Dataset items
* * * *
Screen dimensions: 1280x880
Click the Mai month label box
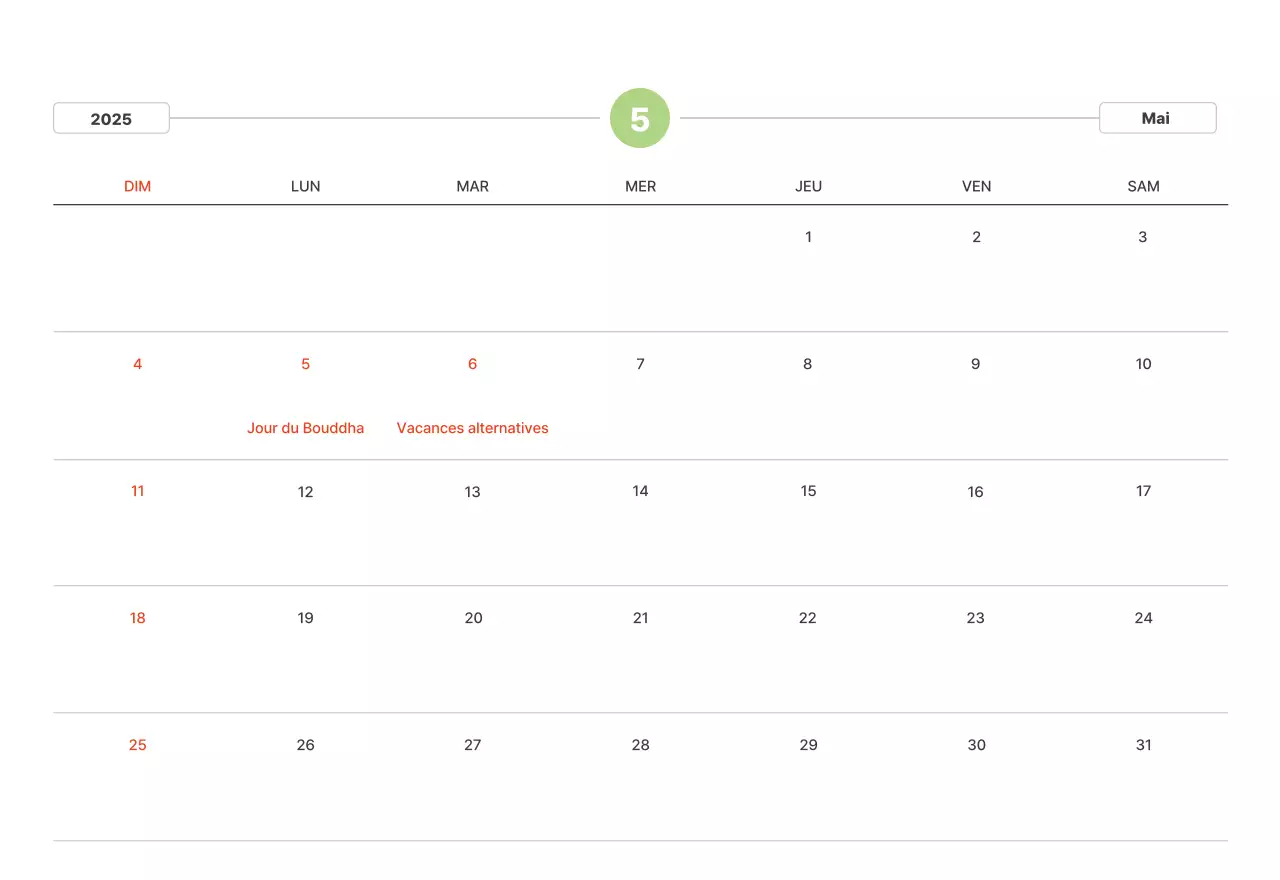point(1157,118)
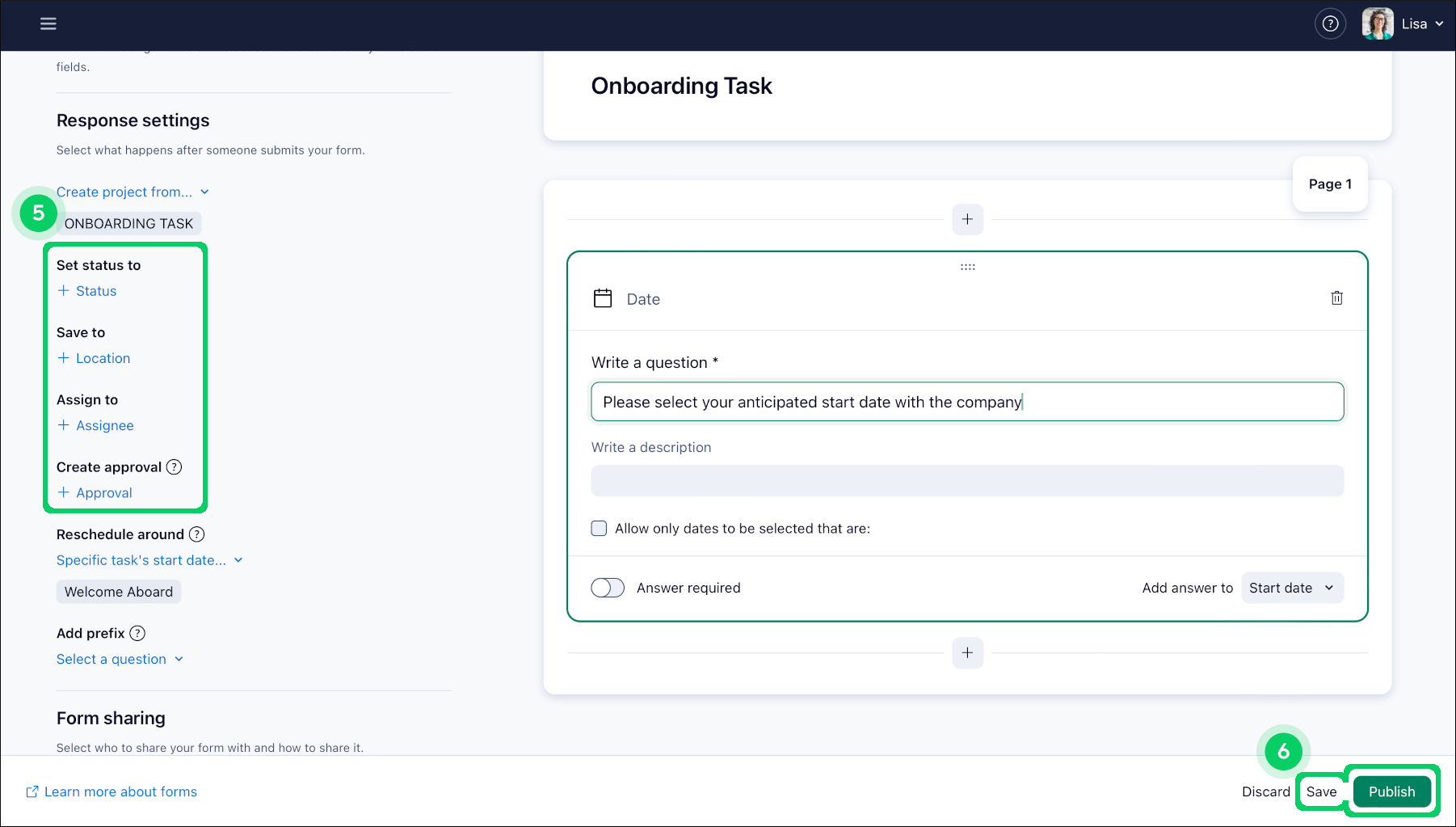Click the help question mark icon
Screen dimensions: 1456x827
pyautogui.click(x=1330, y=24)
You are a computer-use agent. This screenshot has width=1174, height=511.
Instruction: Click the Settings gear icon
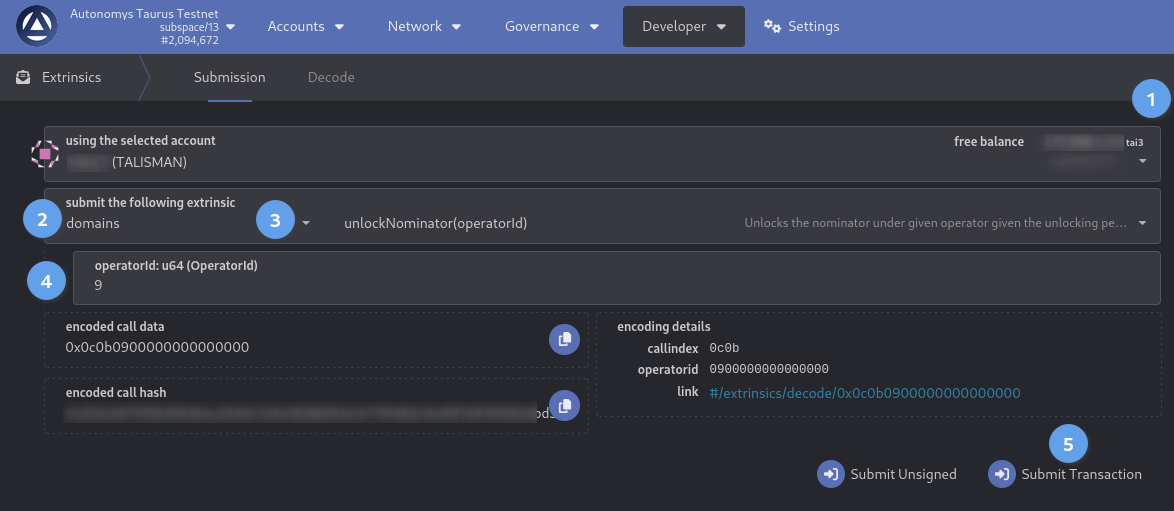point(772,27)
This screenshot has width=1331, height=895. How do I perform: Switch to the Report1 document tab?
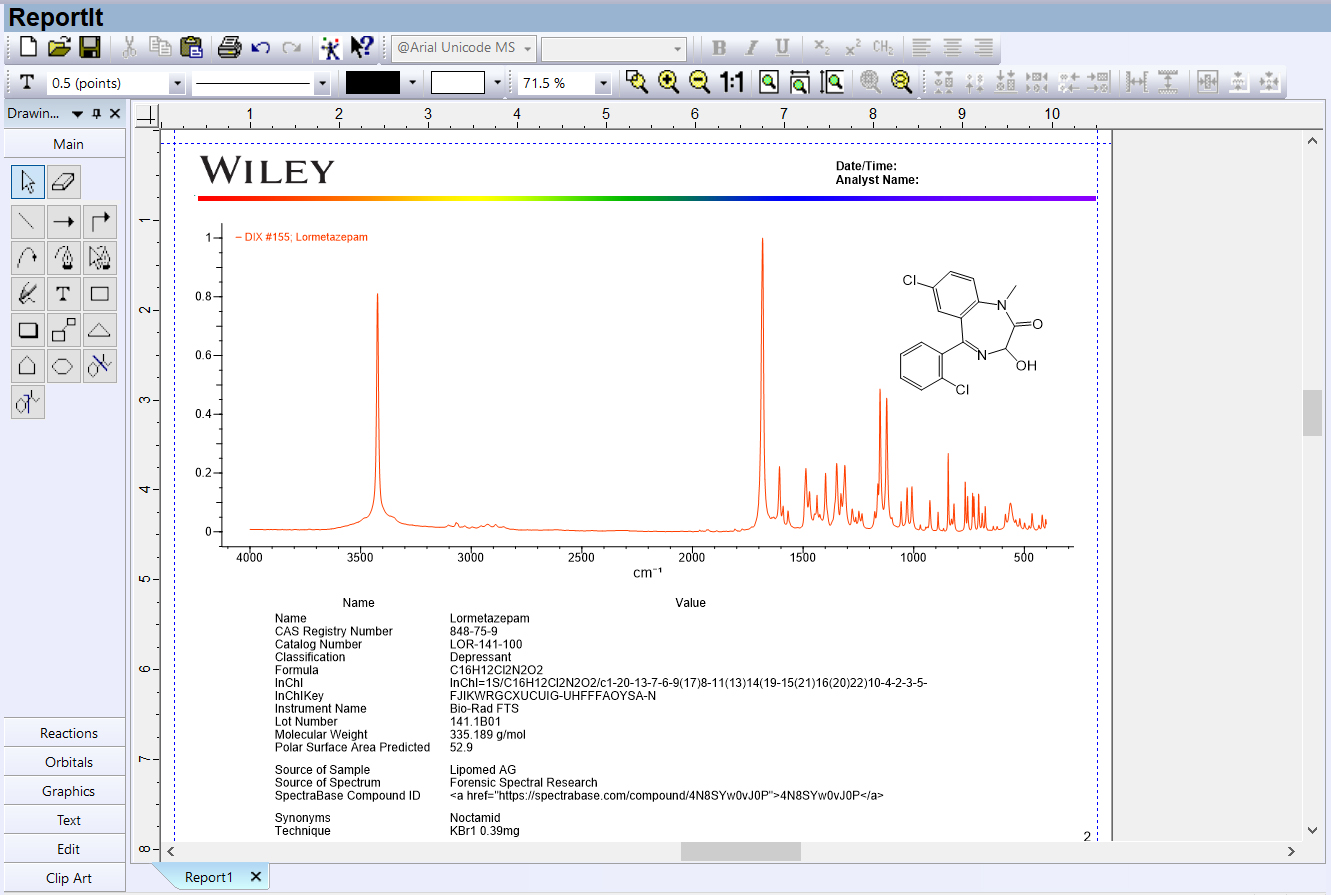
* * * *
• _Required task_
Present all the material above as a Markdown table with the columns Row and Line, giving each non-blank line its own numbered row. Leave the pictures out.

• _Response for this exercise_
| Row | Line |
|---|---|
| 1 | Screen dimensions: 1280x880 |
| 2 | Click the Mai month label box |
| 3 | point(1157,118) |
| 4 | Click the help question mark icon |
| 5 | Screen dimensions: 1456x827 |
| 6 | pyautogui.click(x=1330, y=24) |
| 7 | You are a computer-use agent. This screenshot has width=1174, height=511. |
| 8 | Instruction: Click the Settings gear icon |
| 9 | point(772,27) |
| 10 | This screenshot has width=1331, height=895. How do I perform: Switch to the Report1 document tab? |